Incomplete HPV Vaccination May Offer Some Protection
Minority women who received the Human Papillomavirus (HPV) vaccination even after becoming sexually active had lower rates of abnormal Pap test results than those who were never vaccinated, according to a study in the journal Sexually Transmitted Diseases.
Researchers from BU schools of public health and medicine conducted a cross-sectional study of 235 women, ages 21 to 30, undergoing routine cervical cytology testing. HPV status and demographic and behavioral characteristics were self-reported and verified with electronic medical records.
“Although data clearly indicate better immune responses and vaccine efficacy against both genital warts and cervical dysplasia when vaccination occurs before age 14, this study suggests that HPV vaccination may be effective in reducing abnormal Pap test results, even after sexual debut,” explained co-author Dr. Rebecca Perkins, assistant professor of obstetrics and gynecology at the BU School of Medicine and a gynecologist at Boston Medical Center.
Susan Brogly, assistant professor of epidemiology at BUSPH, was a co-author.

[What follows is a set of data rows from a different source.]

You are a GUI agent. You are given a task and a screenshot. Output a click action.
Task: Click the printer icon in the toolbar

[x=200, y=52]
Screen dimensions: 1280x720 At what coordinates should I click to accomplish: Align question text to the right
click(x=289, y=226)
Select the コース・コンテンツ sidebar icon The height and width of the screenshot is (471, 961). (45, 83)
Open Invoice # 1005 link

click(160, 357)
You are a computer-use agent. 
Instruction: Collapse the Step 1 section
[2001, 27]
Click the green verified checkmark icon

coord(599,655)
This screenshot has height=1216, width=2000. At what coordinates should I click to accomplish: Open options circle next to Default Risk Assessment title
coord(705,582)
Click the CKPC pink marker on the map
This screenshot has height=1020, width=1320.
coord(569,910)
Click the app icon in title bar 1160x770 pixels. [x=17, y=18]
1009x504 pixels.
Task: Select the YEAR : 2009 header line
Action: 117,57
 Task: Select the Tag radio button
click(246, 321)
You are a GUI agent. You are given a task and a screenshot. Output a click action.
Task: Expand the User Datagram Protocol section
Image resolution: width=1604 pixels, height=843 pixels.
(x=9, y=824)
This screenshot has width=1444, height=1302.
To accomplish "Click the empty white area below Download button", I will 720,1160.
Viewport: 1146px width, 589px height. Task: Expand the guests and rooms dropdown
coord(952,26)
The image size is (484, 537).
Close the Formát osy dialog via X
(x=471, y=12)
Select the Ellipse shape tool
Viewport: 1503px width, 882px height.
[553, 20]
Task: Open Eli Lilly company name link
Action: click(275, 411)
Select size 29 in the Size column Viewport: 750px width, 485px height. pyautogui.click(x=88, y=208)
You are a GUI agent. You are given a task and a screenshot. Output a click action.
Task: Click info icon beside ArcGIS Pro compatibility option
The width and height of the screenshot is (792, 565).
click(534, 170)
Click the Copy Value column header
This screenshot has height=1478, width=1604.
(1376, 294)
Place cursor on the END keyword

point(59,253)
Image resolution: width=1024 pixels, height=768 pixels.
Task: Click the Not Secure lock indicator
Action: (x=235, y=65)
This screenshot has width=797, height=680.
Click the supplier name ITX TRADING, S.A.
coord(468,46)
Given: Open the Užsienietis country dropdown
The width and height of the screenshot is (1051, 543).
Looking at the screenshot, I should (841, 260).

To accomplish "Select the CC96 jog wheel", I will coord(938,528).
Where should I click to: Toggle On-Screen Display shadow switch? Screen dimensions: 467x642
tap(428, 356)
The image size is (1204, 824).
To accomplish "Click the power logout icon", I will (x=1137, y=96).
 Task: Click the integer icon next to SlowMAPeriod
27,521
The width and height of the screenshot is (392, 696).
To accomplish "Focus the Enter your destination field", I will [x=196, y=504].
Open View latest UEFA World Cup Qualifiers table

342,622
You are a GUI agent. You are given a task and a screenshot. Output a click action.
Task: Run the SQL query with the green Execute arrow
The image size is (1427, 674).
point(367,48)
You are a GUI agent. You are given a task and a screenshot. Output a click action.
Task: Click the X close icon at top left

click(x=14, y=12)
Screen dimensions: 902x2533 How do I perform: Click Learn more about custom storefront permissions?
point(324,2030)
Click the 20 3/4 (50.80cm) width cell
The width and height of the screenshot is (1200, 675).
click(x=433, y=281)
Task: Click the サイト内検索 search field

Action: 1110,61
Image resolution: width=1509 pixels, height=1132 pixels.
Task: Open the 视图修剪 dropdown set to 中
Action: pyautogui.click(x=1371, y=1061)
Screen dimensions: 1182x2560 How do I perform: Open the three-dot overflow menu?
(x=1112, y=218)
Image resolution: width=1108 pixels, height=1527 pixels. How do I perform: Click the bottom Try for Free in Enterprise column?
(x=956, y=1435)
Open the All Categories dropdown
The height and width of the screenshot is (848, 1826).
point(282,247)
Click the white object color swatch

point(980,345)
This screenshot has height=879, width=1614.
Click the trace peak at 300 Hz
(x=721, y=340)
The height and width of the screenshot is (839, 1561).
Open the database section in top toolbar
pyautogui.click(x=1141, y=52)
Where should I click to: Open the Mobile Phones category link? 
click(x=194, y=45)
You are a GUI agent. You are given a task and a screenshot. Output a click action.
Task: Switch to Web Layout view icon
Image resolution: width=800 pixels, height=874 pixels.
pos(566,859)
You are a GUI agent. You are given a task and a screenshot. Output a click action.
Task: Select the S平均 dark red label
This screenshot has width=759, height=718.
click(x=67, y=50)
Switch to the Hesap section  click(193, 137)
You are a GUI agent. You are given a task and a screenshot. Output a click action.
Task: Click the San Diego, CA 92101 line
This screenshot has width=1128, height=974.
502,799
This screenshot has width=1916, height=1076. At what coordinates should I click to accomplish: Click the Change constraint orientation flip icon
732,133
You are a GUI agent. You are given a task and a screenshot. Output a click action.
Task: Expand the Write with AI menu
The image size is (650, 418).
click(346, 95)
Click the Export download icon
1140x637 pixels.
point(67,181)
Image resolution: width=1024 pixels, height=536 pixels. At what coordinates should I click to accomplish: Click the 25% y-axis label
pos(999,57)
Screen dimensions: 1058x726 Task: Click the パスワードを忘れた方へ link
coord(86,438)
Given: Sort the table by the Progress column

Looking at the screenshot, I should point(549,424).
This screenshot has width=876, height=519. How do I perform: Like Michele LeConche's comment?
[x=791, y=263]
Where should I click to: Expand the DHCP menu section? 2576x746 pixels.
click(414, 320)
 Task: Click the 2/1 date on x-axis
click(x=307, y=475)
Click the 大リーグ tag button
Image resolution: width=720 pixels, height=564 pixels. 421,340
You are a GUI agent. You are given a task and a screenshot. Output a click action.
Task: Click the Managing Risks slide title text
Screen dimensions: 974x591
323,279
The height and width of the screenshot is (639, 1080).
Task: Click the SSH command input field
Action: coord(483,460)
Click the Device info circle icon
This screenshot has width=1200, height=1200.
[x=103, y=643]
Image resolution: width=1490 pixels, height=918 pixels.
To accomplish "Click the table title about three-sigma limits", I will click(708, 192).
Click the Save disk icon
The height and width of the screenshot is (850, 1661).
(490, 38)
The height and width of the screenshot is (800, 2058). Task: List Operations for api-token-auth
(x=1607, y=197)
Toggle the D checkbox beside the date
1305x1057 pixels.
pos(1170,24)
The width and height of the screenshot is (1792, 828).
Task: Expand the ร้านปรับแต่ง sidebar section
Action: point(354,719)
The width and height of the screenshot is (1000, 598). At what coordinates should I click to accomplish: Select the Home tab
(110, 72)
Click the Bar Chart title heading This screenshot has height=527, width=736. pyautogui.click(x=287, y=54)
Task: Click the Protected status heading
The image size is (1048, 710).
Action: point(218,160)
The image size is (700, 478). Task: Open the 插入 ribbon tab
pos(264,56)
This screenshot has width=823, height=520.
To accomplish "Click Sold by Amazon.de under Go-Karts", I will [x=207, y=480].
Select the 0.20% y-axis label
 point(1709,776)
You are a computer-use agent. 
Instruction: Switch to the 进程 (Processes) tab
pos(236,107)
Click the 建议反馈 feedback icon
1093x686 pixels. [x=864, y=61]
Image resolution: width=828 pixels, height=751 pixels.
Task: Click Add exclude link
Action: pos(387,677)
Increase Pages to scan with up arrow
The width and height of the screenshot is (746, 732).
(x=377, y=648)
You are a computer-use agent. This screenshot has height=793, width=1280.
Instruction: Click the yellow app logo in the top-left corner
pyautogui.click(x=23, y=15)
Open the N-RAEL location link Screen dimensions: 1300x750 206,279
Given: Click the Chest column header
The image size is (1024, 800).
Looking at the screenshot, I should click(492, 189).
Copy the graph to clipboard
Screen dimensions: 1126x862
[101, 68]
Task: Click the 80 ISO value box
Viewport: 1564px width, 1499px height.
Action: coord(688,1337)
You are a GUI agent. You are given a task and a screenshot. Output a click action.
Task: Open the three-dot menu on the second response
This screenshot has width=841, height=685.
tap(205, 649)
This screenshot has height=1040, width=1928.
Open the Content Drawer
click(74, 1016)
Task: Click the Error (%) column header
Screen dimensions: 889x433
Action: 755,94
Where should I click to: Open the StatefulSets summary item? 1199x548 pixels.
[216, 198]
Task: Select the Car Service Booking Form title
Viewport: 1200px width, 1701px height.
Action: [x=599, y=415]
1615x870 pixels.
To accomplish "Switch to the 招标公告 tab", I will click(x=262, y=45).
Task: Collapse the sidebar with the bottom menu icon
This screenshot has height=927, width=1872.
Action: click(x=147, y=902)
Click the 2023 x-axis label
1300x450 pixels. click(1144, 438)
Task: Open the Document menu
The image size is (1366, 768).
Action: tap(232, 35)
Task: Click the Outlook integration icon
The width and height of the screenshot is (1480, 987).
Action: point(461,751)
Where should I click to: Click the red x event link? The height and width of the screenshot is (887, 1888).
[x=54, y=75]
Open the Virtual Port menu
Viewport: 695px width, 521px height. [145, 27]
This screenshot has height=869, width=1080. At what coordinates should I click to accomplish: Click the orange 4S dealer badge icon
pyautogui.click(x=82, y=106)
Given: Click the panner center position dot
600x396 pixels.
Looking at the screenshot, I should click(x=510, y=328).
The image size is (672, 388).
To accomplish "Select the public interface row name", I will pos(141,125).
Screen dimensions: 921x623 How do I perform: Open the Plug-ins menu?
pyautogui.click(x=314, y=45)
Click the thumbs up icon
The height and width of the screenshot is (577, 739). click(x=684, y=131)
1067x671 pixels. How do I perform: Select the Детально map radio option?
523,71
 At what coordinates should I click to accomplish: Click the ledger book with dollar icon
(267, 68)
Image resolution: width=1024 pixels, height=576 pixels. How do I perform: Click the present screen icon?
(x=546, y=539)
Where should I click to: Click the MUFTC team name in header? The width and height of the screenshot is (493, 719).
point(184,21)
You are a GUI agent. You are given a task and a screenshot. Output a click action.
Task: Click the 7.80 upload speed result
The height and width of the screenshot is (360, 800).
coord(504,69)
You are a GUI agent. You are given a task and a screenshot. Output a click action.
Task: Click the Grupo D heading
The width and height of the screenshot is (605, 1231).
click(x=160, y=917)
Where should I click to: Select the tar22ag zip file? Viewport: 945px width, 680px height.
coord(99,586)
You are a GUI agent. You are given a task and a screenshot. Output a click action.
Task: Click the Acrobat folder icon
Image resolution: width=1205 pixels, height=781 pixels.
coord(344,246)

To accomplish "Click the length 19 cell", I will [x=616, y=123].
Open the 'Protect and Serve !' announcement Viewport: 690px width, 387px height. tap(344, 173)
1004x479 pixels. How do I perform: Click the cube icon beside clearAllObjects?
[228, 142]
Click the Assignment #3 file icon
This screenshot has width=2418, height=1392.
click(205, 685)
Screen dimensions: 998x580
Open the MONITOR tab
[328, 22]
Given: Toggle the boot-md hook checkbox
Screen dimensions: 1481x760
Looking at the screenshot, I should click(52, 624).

At the time of the study, 41 percent of the women had received at least one HPV vaccination; 97 percent were vaccinated after sexual debut. Ten percent of women had an abnormal cervical cytology result. The prevalence of abnormal cytology was 65 percent lower in women who received at least one HPV vaccination, as compared to unvaccinated women.
According to the researchers, continued surveillance of HPV vaccination is necessary to identify clinical benefits, particularly given the low rate of vaccine uptake and completion and vaccination of many young women after sexual debut.
Funding for the study was provided by the American Cancer Society.